══ Available data ══
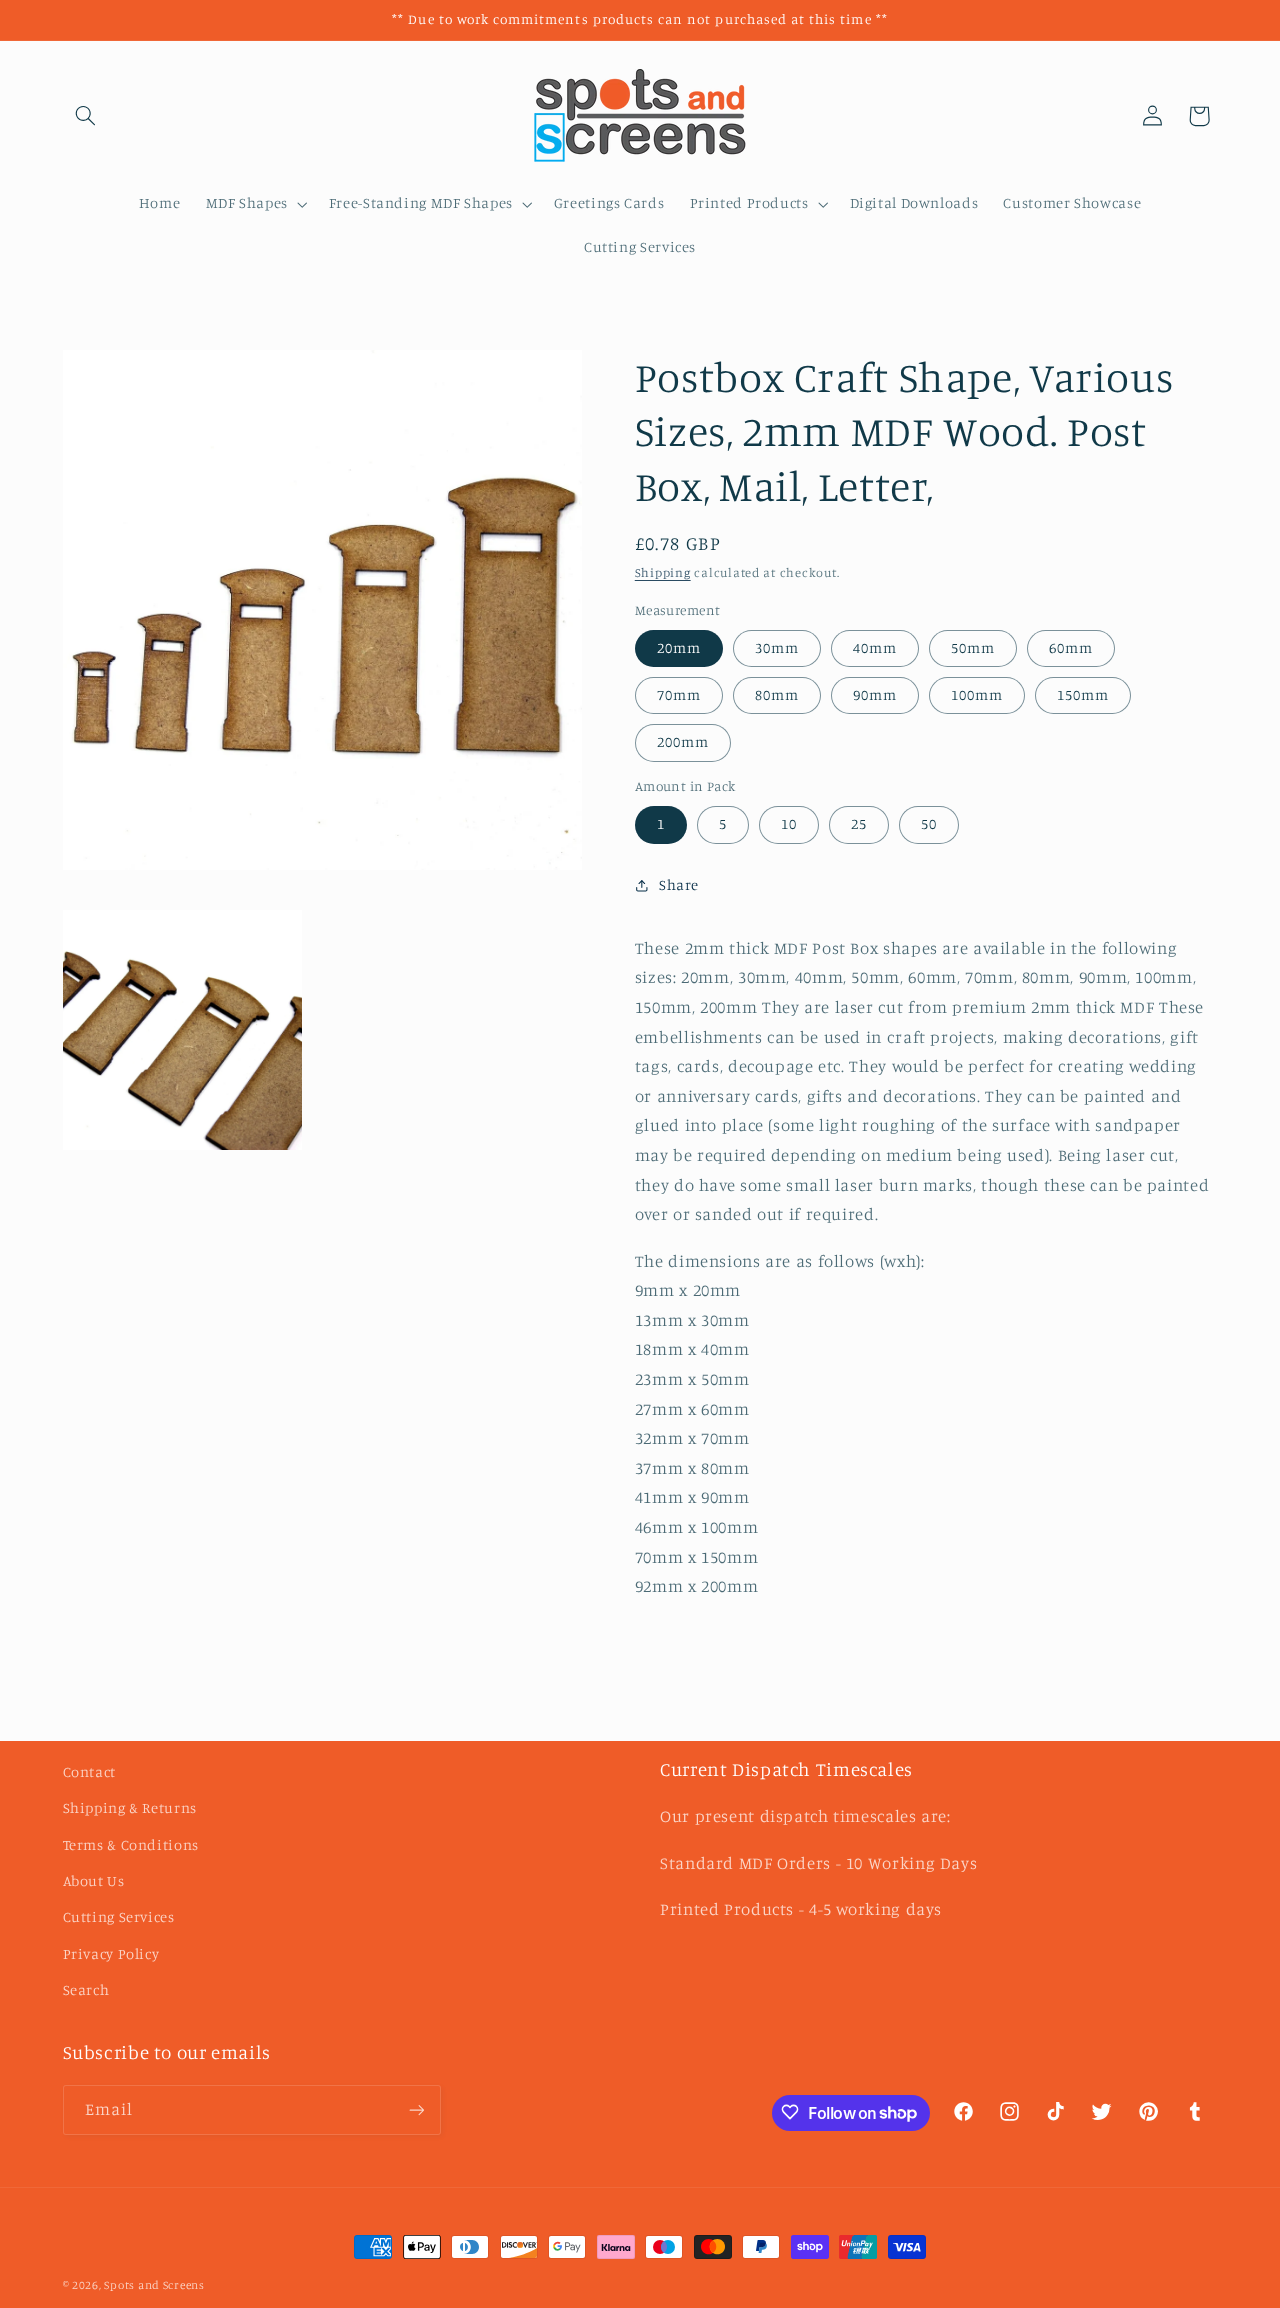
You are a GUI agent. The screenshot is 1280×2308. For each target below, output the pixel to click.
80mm (777, 695)
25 (859, 824)
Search (86, 1989)
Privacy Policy (111, 1953)
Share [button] (679, 884)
═══
Without the pictures, give all the records above again exactly.

You are a GUI agent. The screenshot is 1280×2308. For each target below, output the pixel to click.
80mm (777, 695)
25 (859, 824)
Search (86, 1989)
Privacy Policy (111, 1953)
Share [button] (679, 884)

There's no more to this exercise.